- Born: October 15, 1920
- Died: July 5, 2010 (aged 89) Summit, New Jersey

Academic background
- Alma mater: Wisconsin-Madison (B.A. 1941) Harvard (Ph.D. 1947)
- Influences: John Maynard Keynes

Academic work
- Discipline: Financial economics
- School or tradition: Post-Keynesian economics
- Institutions: University of Toronto
- Notable ideas: Gordon model
- Awards: Ford Foundation Faculty Fellow (1963) Connaught Faculty Fellow (1982) President, American Finance Association (1975) Fellow, Royal Society of Canada (1993) Honorary Doctor of Laws, McMaster University (1993) Honorary Doctor of Laws, University of Toronto (2005)

= Myron J. Gordon =

American economist (1920–2010)

Myron Jules Gordon, (October 15, 1920 – July 5, 2010) was an American economist. He was Professor Emeritus of Finance at the Rotman School of Management, University of Toronto. In 1956, Gordon along with Eli Shapiro, published a method for valuing company shares or business, now known as the Gordon growth model.

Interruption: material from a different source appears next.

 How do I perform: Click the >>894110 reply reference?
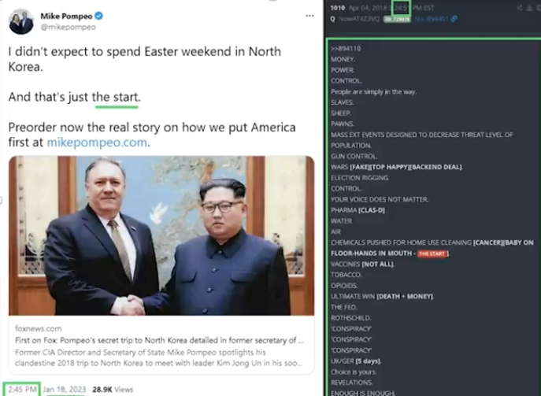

==Early life and education==
Myron Jules Gordon was born on October 15, 1920, to Ukrainian-Jewish parents who had settled in New York. He was raised in Washington Heights and Brooklyn by his parents, Jack, a salesman, and Eva, a pianist. He graduated from the University of Wisconsin–Madison in 1941 with a degree in economics, after switching his major from journalism. He then served in the United States Army until 1946.

==Academic career==
Gordon held a B.A. from the University of Wisconsin–Madison (1941), a M.A. from Harvard University (1947), and a Ph.D. from Harvard (1952). He was an assistant professor at Carnegie Mellon University (1947–1952), then an associate professor at the Massachusetts Institute of Technology (1952–1962) and a professor at the University of Rochester (1962–1970) prior to joining the University of Toronto in 1970. His contributions to the field of accounting (and the application of economics and mathematics to accounting) are especially significant and worthy to note. As a leading author of accounting textbooks, he helped educate generations of accounting, business, and management students.

Gordon served as president of the American Finance Association in 1975–1976. He was named a fellow of the Royal Society of Canada in 1993, and received an Honorary Doctor of Laws degree at McMaster University in 1993, and another at the University of Toronto in 2005.

== Personal life ==
During his time in the military, Gordon met and married his wife Helen Elizabeth Taylor, known as Betty. They had two sons, Joe and David. Though Gordon was of Ukrainian-Jewish descent and his wife was the daughter of Baptist missionaries, they became active members of the Unitarian Church.

Gordon died in 2010 at the age of 89, after multiple strokes and general ill health.